Unterdessen erfuhr die städtebauliche Entwicklung Bonns regen Auftrieb. Zahlreiche Millionäre siedelten sich an und errichteten ihre Villen. Die unter dem Berliner Stadtbaumeister Paul Richard Thomann geplante "Südstadt" wurde zum bevorzugten Wohnort des wohlhabenden Bürgertums.
Durch die Neubauten der Institute, in der Nähe des Poppelsdorfer Schlosses, erfuhr auch die Universität eine umfangreiche Erweiterung.

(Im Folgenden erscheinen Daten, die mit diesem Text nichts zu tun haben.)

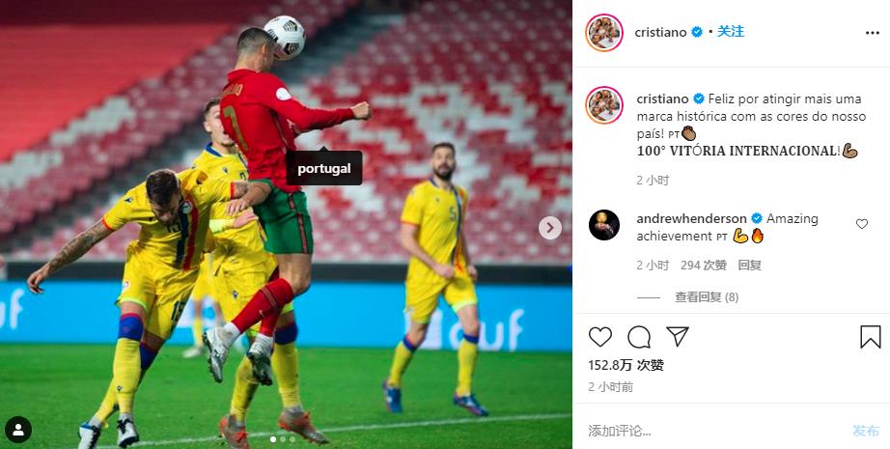Screen dimensions: 890x449
Task: Publish comment with 发布 button
Action: pos(866,431)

Ein hervorragendes Ereignis war der Bau der ersten Bonner Rheinbrücke, die 1898 eingeweiht wurde. Die Beueler hatten, verärgert, weil der Brückenschlag ihre Werft nicht berücksichtigte, keinen Pfennig zu dem Bauwerk gegeben. So zahlten die Bonner zähneknirschend allein die damals größte Bogenbrücke der Welt. Den Beuelern aber streckte ein Brückenmännchen am Ostpfeiler den Podex zu. Es ging mit der Brücke im Zweiten Weltkrieg in den Fluten unter, wurde geborgen, aber inzwischen durch eine Kopie
ersetzt - seine "Schlotterbotz" zeigt noch immer nach Beuel, das
heute zu Bonn gehört.
Mit dem Ausbruch des Ersten Weltkrieges 1914 ging in Bonn eine insgesamt ruhige und wirtschaftlich stabile Zeit zu Ende. Die kommende Epoche mit ihren dramatischen Veränderungen und ihren Krisen sollte hierzu im krassen Gegensatz erscheinen.